> _Saved data entries_
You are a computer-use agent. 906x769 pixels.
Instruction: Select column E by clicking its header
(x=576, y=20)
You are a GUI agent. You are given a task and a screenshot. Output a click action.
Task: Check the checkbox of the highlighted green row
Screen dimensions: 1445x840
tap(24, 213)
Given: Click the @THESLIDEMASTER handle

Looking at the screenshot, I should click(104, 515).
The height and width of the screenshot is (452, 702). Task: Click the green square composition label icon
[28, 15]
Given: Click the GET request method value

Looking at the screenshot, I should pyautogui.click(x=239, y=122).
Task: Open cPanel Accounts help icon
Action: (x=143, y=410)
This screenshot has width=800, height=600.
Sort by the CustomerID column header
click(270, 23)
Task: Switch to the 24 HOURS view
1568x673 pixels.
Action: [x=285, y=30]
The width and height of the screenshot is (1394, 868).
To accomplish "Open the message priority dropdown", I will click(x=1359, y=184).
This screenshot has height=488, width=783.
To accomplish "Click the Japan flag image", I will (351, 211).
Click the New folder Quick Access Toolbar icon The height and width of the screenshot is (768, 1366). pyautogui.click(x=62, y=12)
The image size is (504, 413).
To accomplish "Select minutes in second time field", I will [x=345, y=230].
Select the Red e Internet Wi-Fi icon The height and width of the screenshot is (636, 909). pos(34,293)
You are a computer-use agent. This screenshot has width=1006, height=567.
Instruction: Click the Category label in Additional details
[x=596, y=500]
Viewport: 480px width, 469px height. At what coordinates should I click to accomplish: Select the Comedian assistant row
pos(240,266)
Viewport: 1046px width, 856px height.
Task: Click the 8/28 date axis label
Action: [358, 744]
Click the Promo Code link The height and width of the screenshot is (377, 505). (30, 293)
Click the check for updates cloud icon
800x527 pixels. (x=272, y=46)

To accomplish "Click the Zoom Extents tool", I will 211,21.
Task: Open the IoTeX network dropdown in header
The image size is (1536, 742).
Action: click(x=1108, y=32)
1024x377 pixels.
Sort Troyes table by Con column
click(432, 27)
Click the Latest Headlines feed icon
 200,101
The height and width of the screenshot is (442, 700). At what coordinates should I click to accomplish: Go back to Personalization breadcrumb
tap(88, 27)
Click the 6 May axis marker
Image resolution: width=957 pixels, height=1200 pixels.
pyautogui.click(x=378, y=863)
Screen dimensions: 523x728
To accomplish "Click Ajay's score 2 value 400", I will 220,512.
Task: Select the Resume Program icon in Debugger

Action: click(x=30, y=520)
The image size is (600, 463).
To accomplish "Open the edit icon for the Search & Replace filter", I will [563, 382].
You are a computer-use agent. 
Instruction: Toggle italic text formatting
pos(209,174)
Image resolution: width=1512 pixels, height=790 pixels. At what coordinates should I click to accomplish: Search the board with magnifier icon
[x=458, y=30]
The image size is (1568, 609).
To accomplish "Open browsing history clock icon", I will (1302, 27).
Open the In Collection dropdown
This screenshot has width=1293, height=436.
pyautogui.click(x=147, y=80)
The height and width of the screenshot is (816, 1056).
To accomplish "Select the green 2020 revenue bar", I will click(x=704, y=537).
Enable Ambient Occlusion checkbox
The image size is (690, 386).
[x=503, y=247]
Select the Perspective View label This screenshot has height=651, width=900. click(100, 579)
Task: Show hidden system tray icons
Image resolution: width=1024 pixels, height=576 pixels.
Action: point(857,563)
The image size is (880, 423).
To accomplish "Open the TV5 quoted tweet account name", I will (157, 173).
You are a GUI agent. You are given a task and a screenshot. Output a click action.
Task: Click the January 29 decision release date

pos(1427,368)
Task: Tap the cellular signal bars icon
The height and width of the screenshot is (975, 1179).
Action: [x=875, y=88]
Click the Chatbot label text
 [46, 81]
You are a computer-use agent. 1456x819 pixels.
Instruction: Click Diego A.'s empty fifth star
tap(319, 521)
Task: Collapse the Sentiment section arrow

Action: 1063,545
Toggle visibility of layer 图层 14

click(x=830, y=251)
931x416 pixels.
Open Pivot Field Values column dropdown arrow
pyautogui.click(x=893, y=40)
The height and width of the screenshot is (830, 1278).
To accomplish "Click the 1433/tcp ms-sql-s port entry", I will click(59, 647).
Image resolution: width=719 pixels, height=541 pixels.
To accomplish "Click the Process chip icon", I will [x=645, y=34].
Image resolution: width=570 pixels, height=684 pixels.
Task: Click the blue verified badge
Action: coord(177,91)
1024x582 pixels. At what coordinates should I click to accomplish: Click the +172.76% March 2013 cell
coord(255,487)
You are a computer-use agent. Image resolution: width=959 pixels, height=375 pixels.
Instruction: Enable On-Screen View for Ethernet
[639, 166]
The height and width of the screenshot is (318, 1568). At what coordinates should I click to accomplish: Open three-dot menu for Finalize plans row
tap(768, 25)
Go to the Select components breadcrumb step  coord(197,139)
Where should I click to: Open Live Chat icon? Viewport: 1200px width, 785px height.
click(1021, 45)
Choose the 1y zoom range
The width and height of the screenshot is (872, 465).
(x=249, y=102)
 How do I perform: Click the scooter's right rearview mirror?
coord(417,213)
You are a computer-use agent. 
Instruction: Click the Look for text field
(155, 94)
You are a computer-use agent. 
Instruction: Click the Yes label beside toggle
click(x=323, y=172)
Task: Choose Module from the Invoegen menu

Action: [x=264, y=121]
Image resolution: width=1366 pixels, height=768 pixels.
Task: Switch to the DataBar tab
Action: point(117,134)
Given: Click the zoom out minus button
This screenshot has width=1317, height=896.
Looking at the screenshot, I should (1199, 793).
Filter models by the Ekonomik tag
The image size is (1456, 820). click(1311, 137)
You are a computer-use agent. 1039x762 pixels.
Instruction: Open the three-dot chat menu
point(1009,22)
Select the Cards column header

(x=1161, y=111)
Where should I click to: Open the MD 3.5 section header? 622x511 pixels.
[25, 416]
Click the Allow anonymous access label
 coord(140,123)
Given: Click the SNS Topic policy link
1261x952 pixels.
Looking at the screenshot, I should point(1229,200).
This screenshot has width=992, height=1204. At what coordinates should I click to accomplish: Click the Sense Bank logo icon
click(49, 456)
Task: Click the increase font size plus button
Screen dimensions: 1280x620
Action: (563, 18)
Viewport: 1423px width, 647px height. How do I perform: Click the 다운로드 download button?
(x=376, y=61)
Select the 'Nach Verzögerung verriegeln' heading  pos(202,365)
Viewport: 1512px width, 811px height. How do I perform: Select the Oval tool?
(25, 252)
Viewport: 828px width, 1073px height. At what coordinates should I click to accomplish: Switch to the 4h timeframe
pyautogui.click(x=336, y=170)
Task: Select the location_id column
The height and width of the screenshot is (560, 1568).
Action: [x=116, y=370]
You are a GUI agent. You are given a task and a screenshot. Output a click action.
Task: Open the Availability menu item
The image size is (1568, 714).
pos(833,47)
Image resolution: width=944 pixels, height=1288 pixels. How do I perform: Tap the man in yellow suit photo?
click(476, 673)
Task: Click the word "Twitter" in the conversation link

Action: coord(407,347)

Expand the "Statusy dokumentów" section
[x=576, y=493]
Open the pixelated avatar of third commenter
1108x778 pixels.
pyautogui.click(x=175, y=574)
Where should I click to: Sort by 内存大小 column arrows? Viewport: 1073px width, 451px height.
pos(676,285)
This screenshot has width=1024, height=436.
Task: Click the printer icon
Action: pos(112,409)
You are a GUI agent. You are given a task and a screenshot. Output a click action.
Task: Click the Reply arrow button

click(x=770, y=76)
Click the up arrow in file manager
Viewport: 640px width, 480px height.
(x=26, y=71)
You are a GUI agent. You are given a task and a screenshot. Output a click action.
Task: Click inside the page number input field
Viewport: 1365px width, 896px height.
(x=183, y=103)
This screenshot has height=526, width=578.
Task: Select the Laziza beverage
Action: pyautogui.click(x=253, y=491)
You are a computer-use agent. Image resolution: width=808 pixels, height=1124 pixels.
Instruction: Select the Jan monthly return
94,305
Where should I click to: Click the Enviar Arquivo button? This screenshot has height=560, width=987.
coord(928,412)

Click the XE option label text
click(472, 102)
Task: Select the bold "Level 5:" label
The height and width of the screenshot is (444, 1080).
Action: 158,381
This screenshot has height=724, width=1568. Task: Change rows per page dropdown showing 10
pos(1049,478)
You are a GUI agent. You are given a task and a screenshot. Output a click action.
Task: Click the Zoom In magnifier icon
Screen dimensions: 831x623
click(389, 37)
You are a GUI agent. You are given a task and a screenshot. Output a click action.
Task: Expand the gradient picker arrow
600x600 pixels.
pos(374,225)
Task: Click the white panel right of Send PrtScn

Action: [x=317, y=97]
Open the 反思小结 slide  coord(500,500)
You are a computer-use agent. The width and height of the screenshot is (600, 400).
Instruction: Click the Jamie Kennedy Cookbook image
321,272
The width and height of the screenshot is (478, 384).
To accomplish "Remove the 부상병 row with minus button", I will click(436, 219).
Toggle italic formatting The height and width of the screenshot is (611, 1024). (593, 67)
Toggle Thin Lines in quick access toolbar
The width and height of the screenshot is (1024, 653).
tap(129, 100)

> _WHAT THE EXERCISE ASKS_
Your answer should consist only of the lines above between the line holding "The height and width of the screenshot is (975, 1179)." and the line holding "Given: Click the zoom out minus button", inclusive, each transcribed exactly.

> _RESULT FOR THIS EXERCISE_
The height and width of the screenshot is (975, 1179).
Action: [x=875, y=88]
Click the Chatbot label text
 [46, 81]
You are a computer-use agent. 1456x819 pixels.
Instruction: Click Diego A.'s empty fifth star
tap(319, 521)
Task: Collapse the Sentiment section arrow

Action: 1063,545
Toggle visibility of layer 图层 14

click(x=830, y=251)
931x416 pixels.
Open Pivot Field Values column dropdown arrow
pyautogui.click(x=893, y=40)
The height and width of the screenshot is (830, 1278).
To accomplish "Click the 1433/tcp ms-sql-s port entry", I will click(59, 647).
Image resolution: width=719 pixels, height=541 pixels.
To accomplish "Click the Process chip icon", I will [x=645, y=34].
Image resolution: width=570 pixels, height=684 pixels.
Task: Click the blue verified badge
Action: coord(177,91)
1024x582 pixels. At what coordinates should I click to accomplish: Click the +172.76% March 2013 cell
coord(255,487)
You are a computer-use agent. Image resolution: width=959 pixels, height=375 pixels.
Instruction: Enable On-Screen View for Ethernet
[639, 166]
The height and width of the screenshot is (318, 1568). At what coordinates should I click to accomplish: Open three-dot menu for Finalize plans row
tap(768, 25)
Go to the Select components breadcrumb step  coord(197,139)
Where should I click to: Open Live Chat icon? Viewport: 1200px width, 785px height.
click(1021, 45)
Choose the 1y zoom range
The width and height of the screenshot is (872, 465).
(x=249, y=102)
 How do I perform: Click the scooter's right rearview mirror?
coord(417,213)
You are a computer-use agent. 
Instruction: Click the Look for text field
(155, 94)
You are a computer-use agent. 
Instruction: Click the Yes label beside toggle
click(x=323, y=172)
Task: Choose Module from the Invoegen menu

Action: [x=264, y=121]
Image resolution: width=1366 pixels, height=768 pixels.
Task: Switch to the DataBar tab
Action: point(117,134)
Given: Click the zoom out minus button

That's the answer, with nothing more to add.